Mother loved looking through the monthly "Chatbooks" that we brought her with 30 pictures of our grandchildren from the month before. |
I never liked phone calls for "just visiting". It seemed to me that it made for strained conversations and awkward silences. My mother was a little the same way. But somehow, during her last few years, I learned to enjoy our phone calls.
As Mother's memory began to fade a bit, I decided she needed someone to check on her daily. At first several years ago, we seven siblings worked out a routine: we would each call one day a week. Somehow that did not work out.
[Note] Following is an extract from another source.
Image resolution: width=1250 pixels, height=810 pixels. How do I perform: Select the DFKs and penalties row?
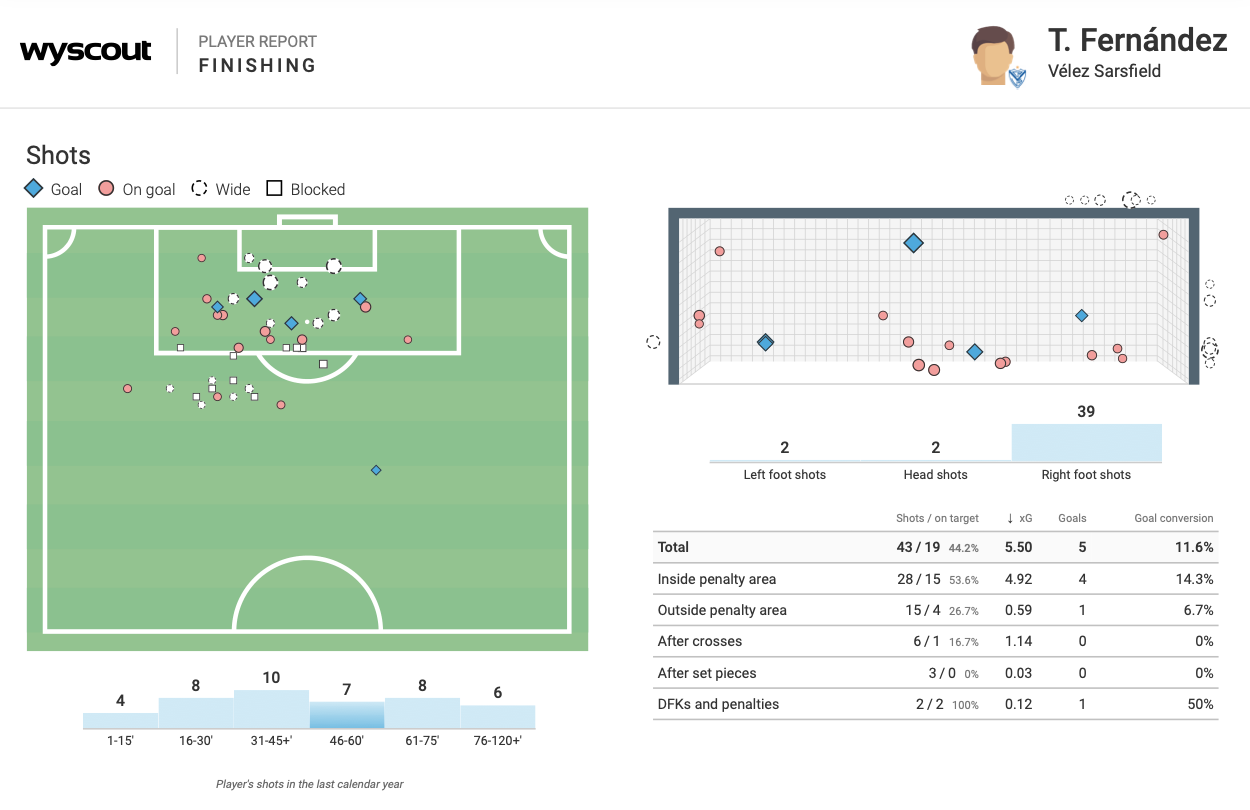pos(935,704)
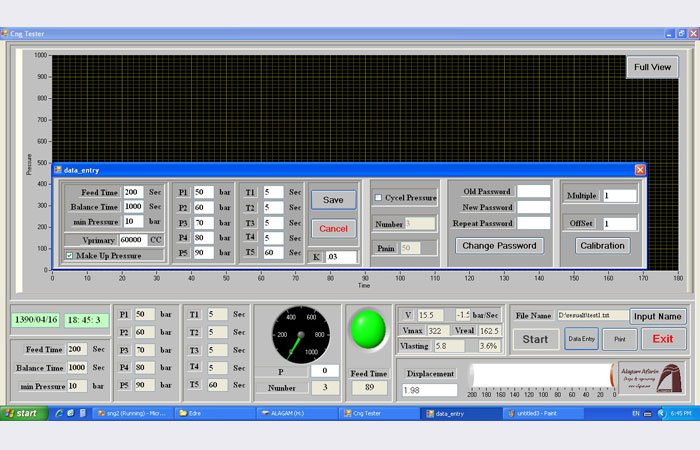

Eventually I decided that since I was the one who lives in Rome and have pretty good health and mobility, I would try to drop by to see Mother daily. My two Rome area siblings also visited her regularly. And the out-of-town siblings as often as they could. Of course there would be days when life would intervene and I couldn't make it to her house; then I would call. I missed very few days -- either visiting or calling -- the rest of her life.
When we were out of town the calls were easiest. The change of time zones on our California trips, especially, gave me an opportunity to call Mother. It was my routine to walk for an hour or more each morning in California. Since our internal clocks are on Georgia time when we first arrive there, I wake up early -- great time for a walk. Early morning in California is mid morning in Georgia so it became a daily habit to call Mother while I walked the hills of Vista, California, and report to her on her great-granddaughters' doings and to hear from her about the doings in Rome. I really enjoyed that. And those experiences made us more comfortable, I think, with "just visiting" calls back in Rome on those days when other obligations kept me from visiting her in person.
A year ago today was such a day. It was a Monday. Our annual two/three day Matthews Family Reunion was being held at our house. I was working to have the place ready for our guests. I had repainted the Little Tykes playset and all of the yard furniture. I had hung a wooden baby swing. The cousins would arrive the next day. I had been over to Mother's on Sunday, the day before, for a nice visit and I'd taken a picture of her with the huge hibiscus bloom.
So today I'd just call. We had a nearly fifteen minute, or maybe even longer, conversation. She seemed fine. She was very interested to hear what I'd been doing in the yard and about the cousins who were coming in. I think we mentioned the fiftieth wedding anniversary party the girls were planning for Sheila and me in less than three weeks. And, of course the expectation she'd see my daughters and granddaughters in a few days, including -- for the first time -- her namesake, Ruth Irmgard Carlin.
I would talk or read or sing or pray, or otherwise try to communicate with Mother many times over the next eleven days -- and I treasure those eleven days -- but that breezy telephone call was the last "normal" conversation I would ever have with my mother.